What to work on:
1. Retype the ozanimod safety passage word for word, beginning at "The maximum mean" and stopping after "higher atrioventricular block.".
2. Extend the ozanimod safety passage past its last sentence.
==== Selected text
A total of 12 participants receiving ozanimod HCl 0.5 mg experienced ⩾1 serious TEAE, including acute myocardial infarction, (n = 1; 18 months after first dose in a participant who was 43 years old at randomization and had a medical history of lupus and hypertension) and hepatitis (n = 1; in a participant with a recent history of multiple bee stings and who was negative for viral hepatitis etiologies and anti-nuclear antibodies; Table 2; Supplementary Table 2). Nine participants receiving ozanimod HCl 1 mg reported a serious TEAE, including a case of moderate pancytopenia that resolved without interruption of treatment. No serious TEAE occurred in more than one participant, and none was considered related to ozanimod HCl.
The maximum mean decrease in heart rate from pre-dose baseline of the extension was 0.6 bpm, which was observed at 4 hours post-treatment on the first day of dose escalation at entry into the blinded extension in the placebo → ozanimod HCl 0.5 mg group; in participants continuing ozanimod HCl, mean heart rate did not decrease relative to baseline. One participant, randomized to placebo → ozanimod HCl 1 mg, experienced a decline in heart rate per vital sign measurement to below 45 bpm (specifically, 44 bpm), which was asymptomatic; this participant had a baseline pre-dose heart rate of 55 bpm. No participant who switched from placebo to ozanimod HCl had a decrease in heart rate of >20 bpm from pre-dose baseline during hours 1‒6 on the first day of the blinded extension. There were no reports of second-degree or higher atrioventricular block.
========
==== Data extracts
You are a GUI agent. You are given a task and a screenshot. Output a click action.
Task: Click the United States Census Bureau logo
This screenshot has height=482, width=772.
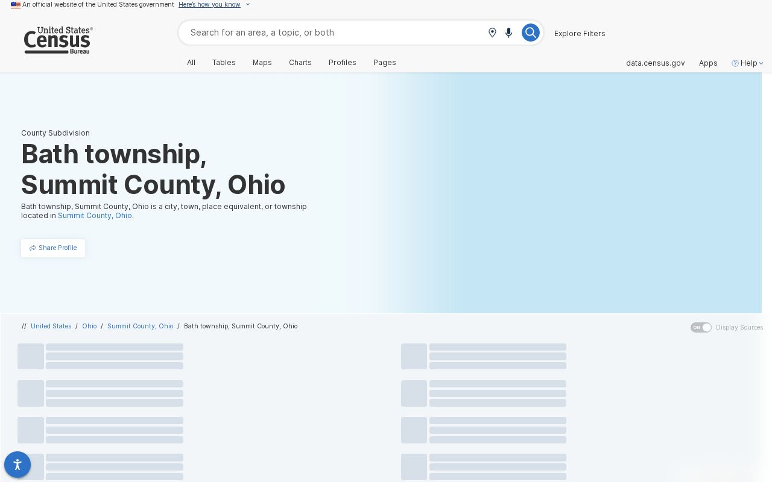(x=58, y=40)
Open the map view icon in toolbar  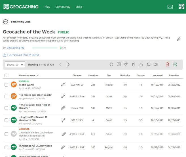tap(156, 64)
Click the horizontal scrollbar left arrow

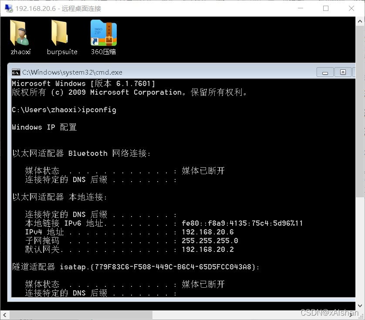[x=4, y=314]
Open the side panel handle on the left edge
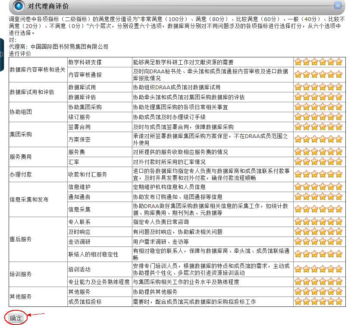The image size is (351, 325). click(2, 54)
========
Results of the tasks:
1.
The maximum mean decrease in heart rate from pre-dose baseline of the extension was 0.6 bpm, which was observed at 4 hours post-treatment on the first day of dose escalation at entry into the blinded extension in the placebo → ozanimod HCl 0.5 mg group; in participants continuing ozanimod HCl, mean heart rate did not decrease relative to baseline. One participant, randomized to placebo → ozanimod HCl 1 mg, experienced a decline in heart rate per vital sign measurement to below 45 bpm (specifically, 44 bpm), which was asymptomatic; this participant had a baseline pre-dose heart rate of 55 bpm. No participant who switched from placebo to ozanimod HCl had a decrease in heart rate of >20 bpm from pre-dose baseline during hours 1‒6 on the first day of the blinded extension. There were no reports of second-degree or higher atrioventricular block.

2.
Hypertension was reported in 7.9% (10/126) of participants in the ozanimod HCl 0.5 mg group and 3.3% (5/123) of participants in the 1 mg group, with one case in the 0.5 mg group considered to be possibly related to study drug. There was one case of hypertension that was considered serious but unrelated to study drug in a participant (ozanimod HCl 0.5 mg group) with pre-existing hypertension who was hospitalized for further cardiac evaluation and medication adjustment. Herpes zoster was reported in five participants (ozanimod HCl 0.5 mg, n = 3; ozanimod HCl 1 mg, n = 2), although immunity was a requirement for enrollment. No case was serious and none led to permanent discontinuation of study drug. No seizures were reported during the study. No dermatologic cancers were observed.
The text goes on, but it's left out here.